■ Task instructions
**A.** From the motor planning passage, copy the text between "The researchers from" and "during motor planning.", inclusive.
**B.** According to the motor planning passage, why did the researchers hypothesize that the pathway from M2 to the superior colliculus may be critical during motor planning?

■ Quoted passage
---+---
In a study published in Nature Communications, XU Ninglong’s lab at the Institute of Neuroscience, Center for Excellence in Brain Science and Intelligence Technology of the Chinese Academy of Sciences identified a pathway from the premotor cortex to the superior colliculus (SC) that is critical during memory-guided decisions, and dissected the neural circuit mechanisms underlying motor planning.
To survive in a dynamically changing world, animals should not always respond to the sensory stimuli reflexively. Instead, they should sometimes hold sensory information in memory, plan an action, and implement the action at an appropriate future time. How does the brain plan future actions? Which brain regions and circuits are critical?
A previous study showed that the anterior lateral motor cortex (M2) is an important cortical substrate for motor planning. Several follow-up studies implicated a variety of subcortical brain regions downstream of M2 in motor planning such as basal ganglia. These interconnected brain regions form a complex motor planning network. But the circuit logic in this network is far from clear. To understand brain-wide circuit mechanisms underlying motor planning, one needs to take a pathway- and cell-type-specific approach.
The researchers from XU’s lab conducted anterograde tracing from M2. They found dense projections in the lateral SC, a midbrain structure previously implicated in planning and executing eye movements in primates, and that the SC also receives basal ganglia input and is important for voluntary drinking. Based on these anatomical tracing data and past literature, they hypothesized that the pathway from M2 to SC may play a critical role during motor planning.
To test this hypothesis, the researchers established a parametric behavior paradigm in mice. A motor planning period was formed which gaps sensation and action. Delay lengths and perceptual difficulties were varied across trials, allowing the researchers to test the precise role of the circuit during motor planning with different memory demands.
---+---
■ Record excerpts
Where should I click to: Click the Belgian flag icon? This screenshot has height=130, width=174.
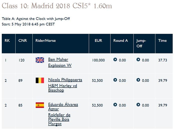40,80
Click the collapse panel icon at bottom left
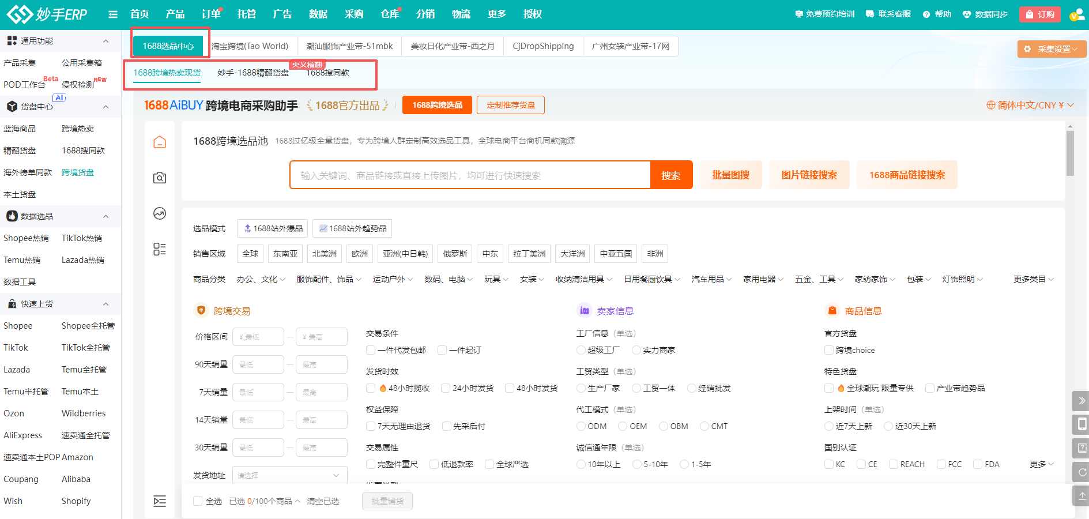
---+---
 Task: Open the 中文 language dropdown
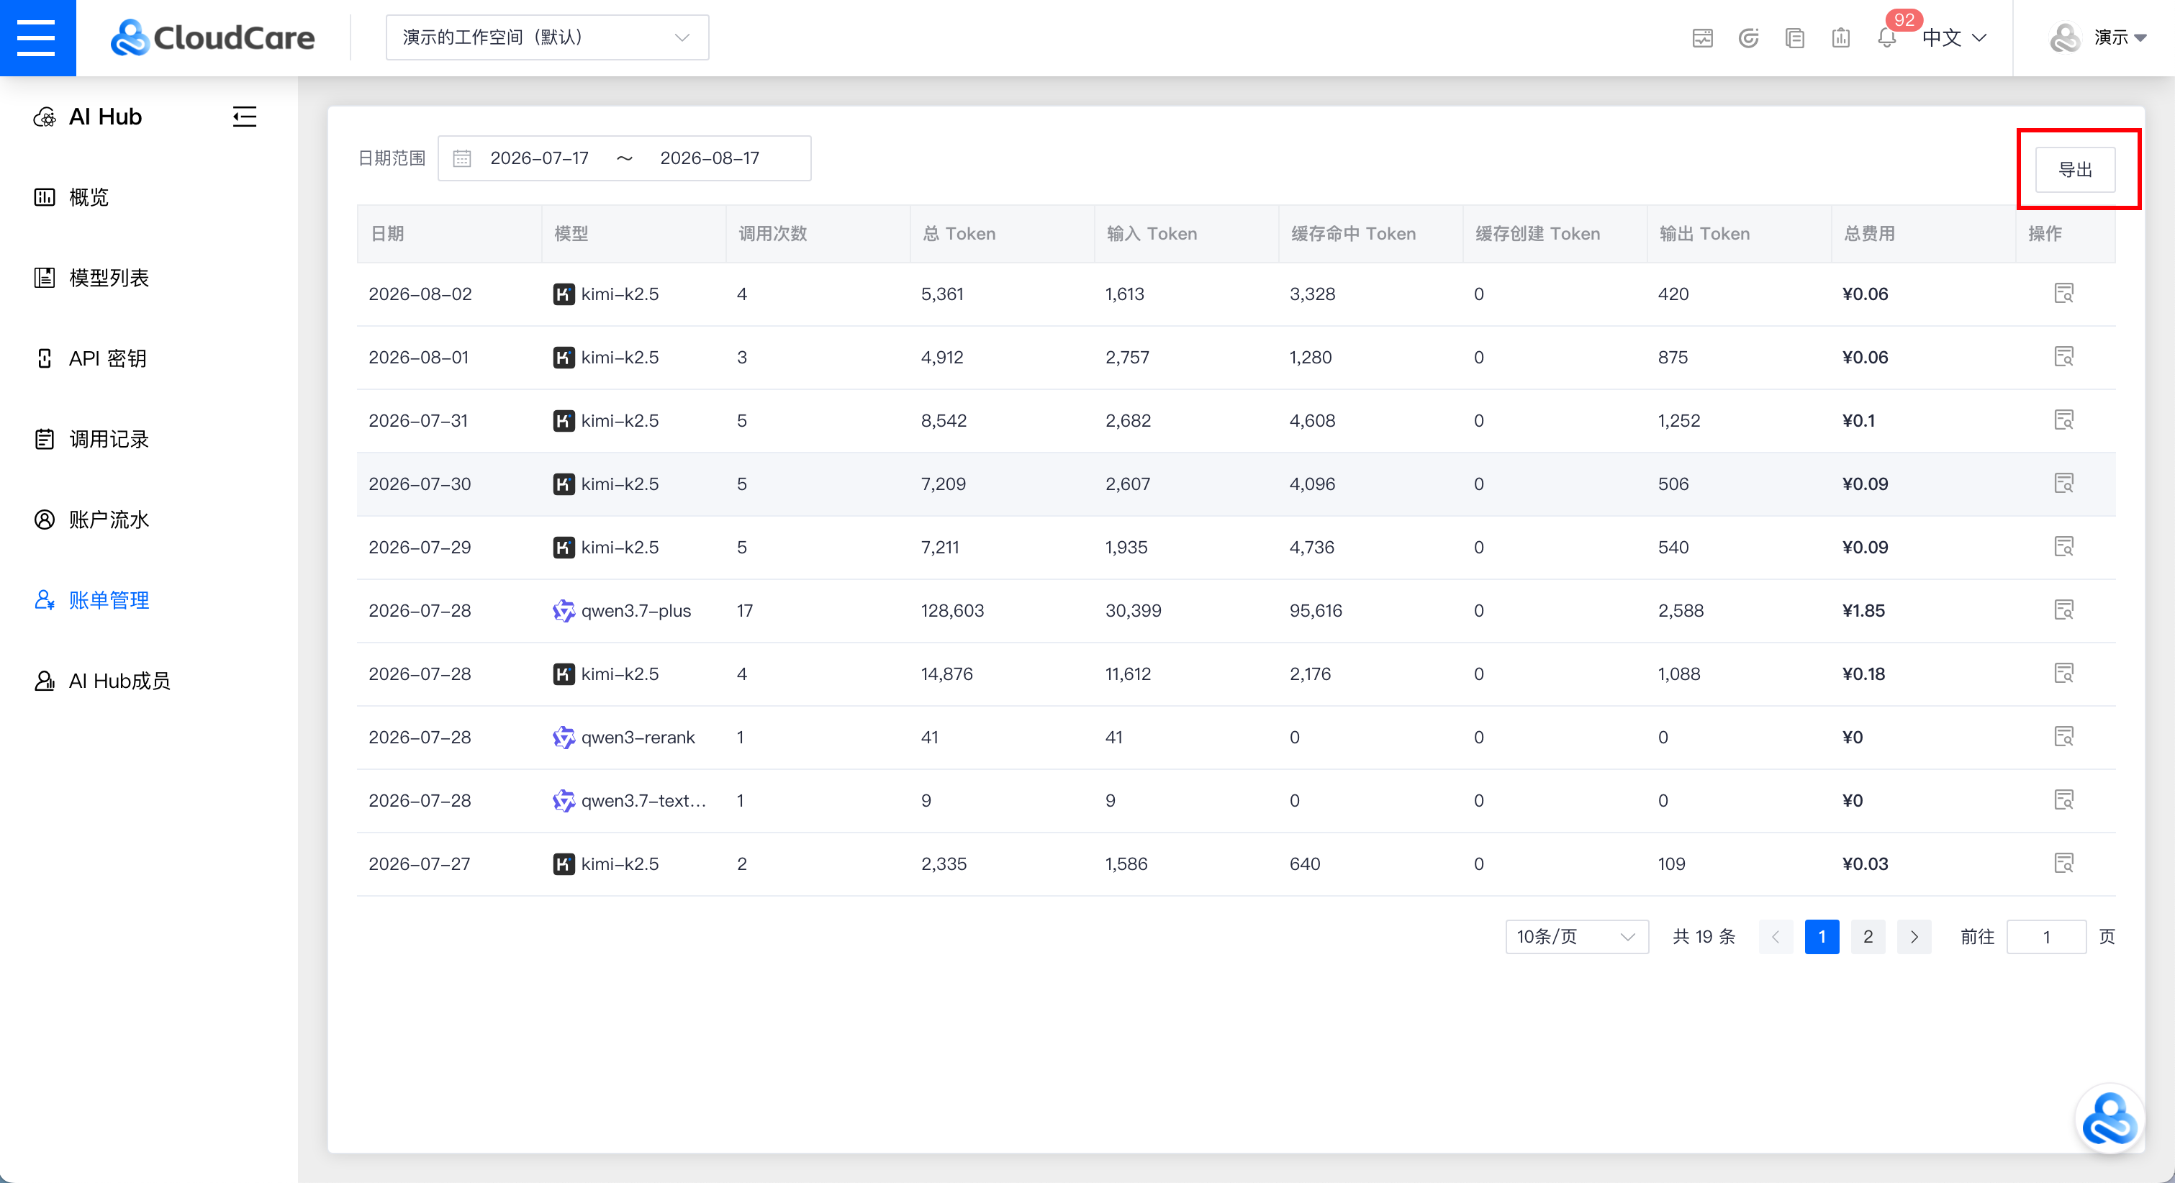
---+---
■ Completed exercise
**A.**
The researchers from XU’s lab conducted anterograde tracing from M2. They found dense projections in the lateral SC, a midbrain structure previously implicated in planning and executing eye movements in primates, and that the SC also receives basal ganglia input and is important for voluntary drinking. Based on these anatomical tracing data and past literature, they hypothesized that the pathway from M2 to SC may play a critical role during motor planning.

**B.** Anterograde tracing from M2 showed dense projections in the lateral SC. Past literature had implicated the SC in planning and executing eye movements in primates, and had shown that it receives basal ganglia input and is important for voluntary drinking.